▶ _The task_: Swap each "Image resolution" in the records below for "Screenshot size" and write out every line again with nothing else altered. Omit the pictures from your answer.

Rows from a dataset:
*-*-*
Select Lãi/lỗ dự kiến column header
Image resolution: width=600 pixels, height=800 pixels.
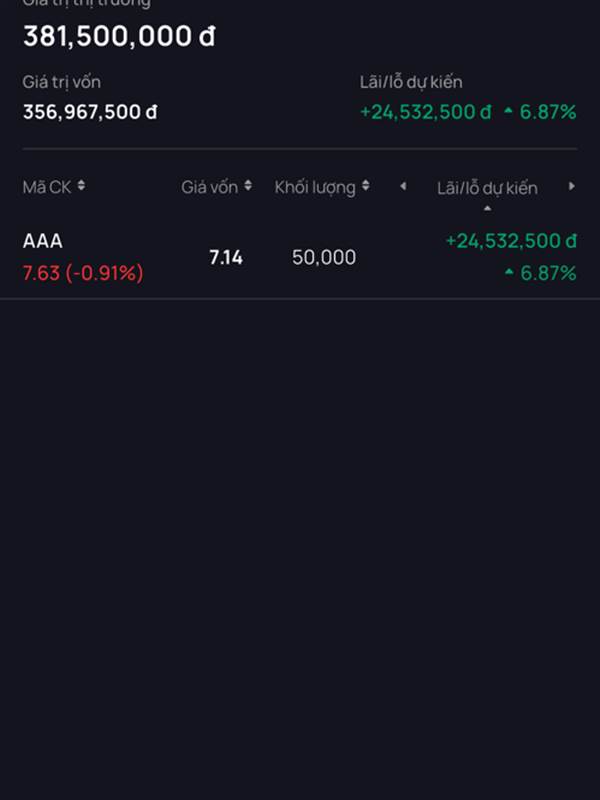click(x=487, y=188)
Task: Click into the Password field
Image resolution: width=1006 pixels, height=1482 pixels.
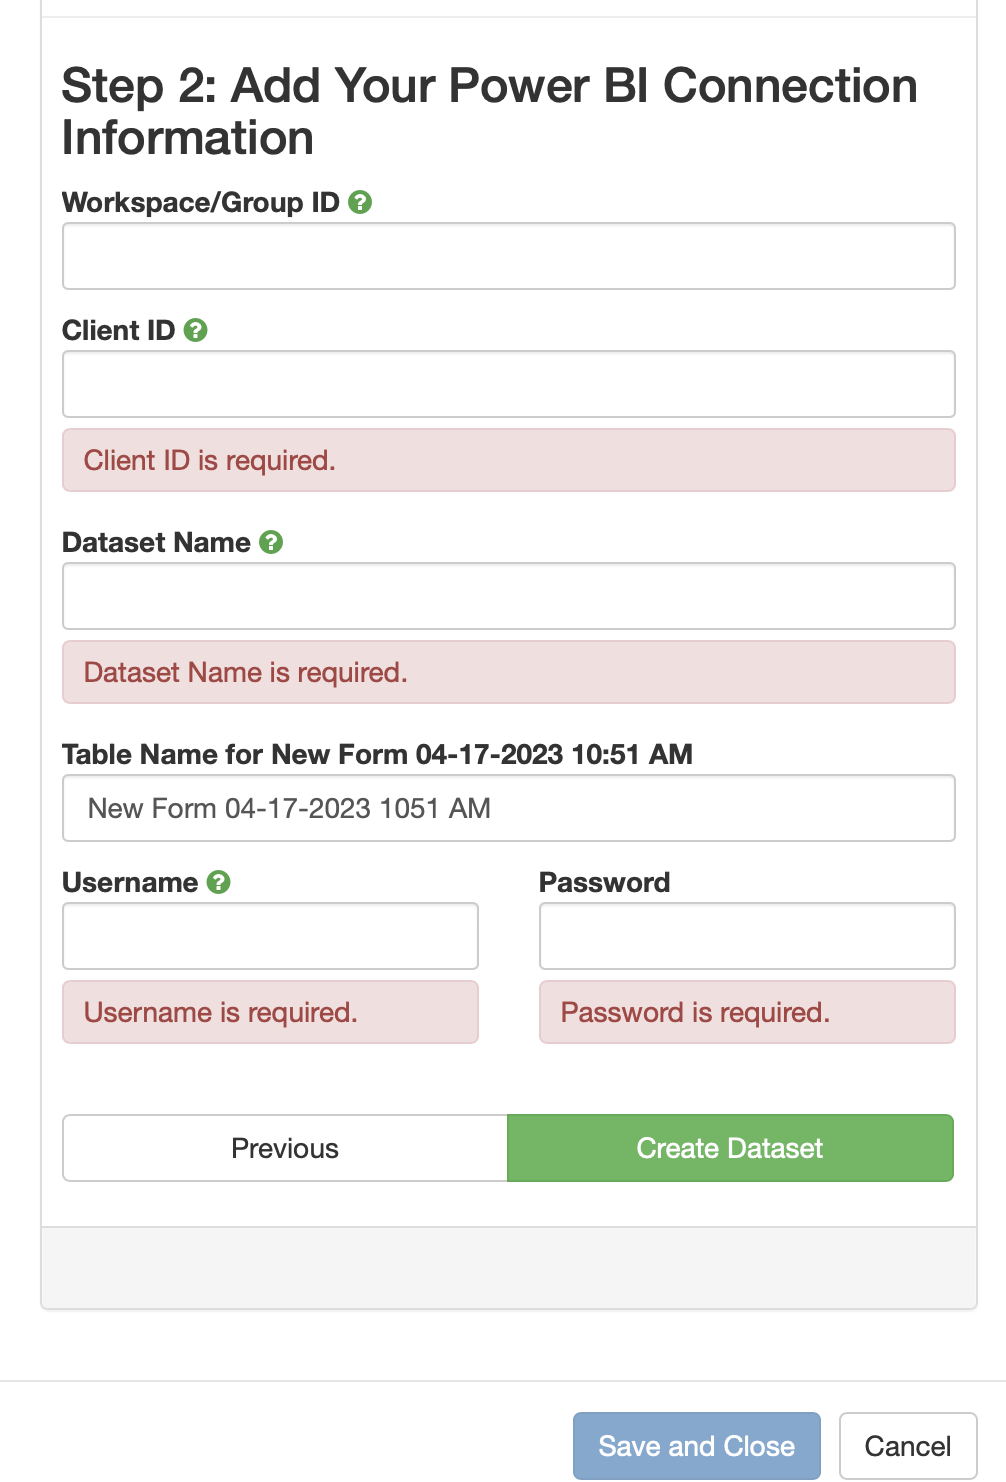Action: 747,936
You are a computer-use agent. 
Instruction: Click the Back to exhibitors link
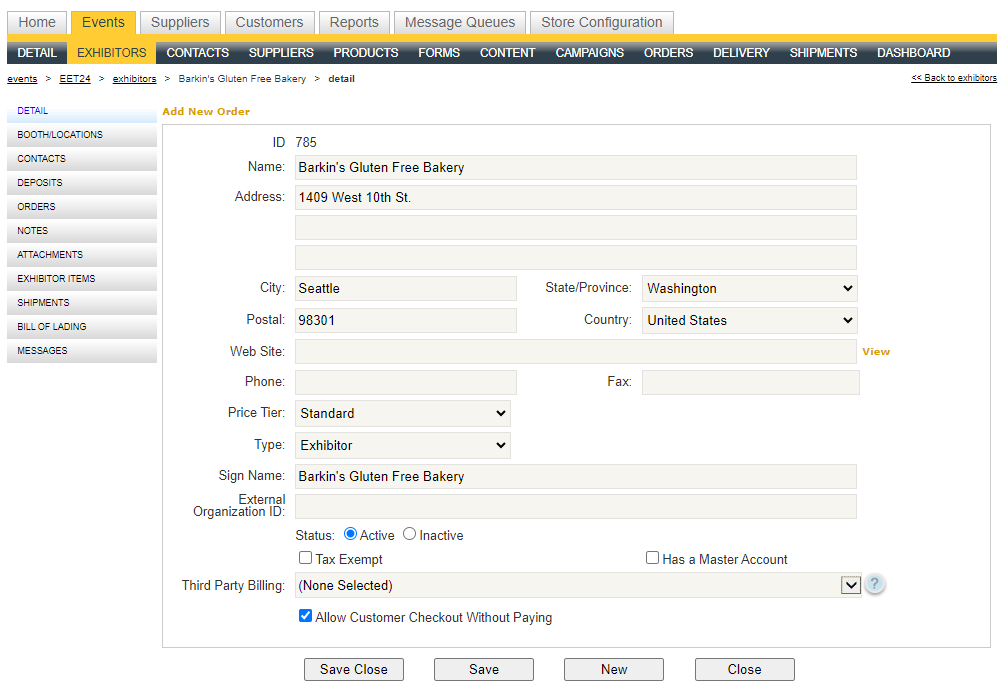tap(953, 77)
*-*-*
▶ _Output below_:
Select Lãi/lỗ dự kiến column header
Screenshot size: width=600 pixels, height=800 pixels.
click(x=487, y=188)
Task: Click into the Password field
Screenshot size: width=1006 pixels, height=1482 pixels.
Action: 747,936
You are a computer-use agent. 
Instruction: Click the Back to exhibitors link
tap(953, 77)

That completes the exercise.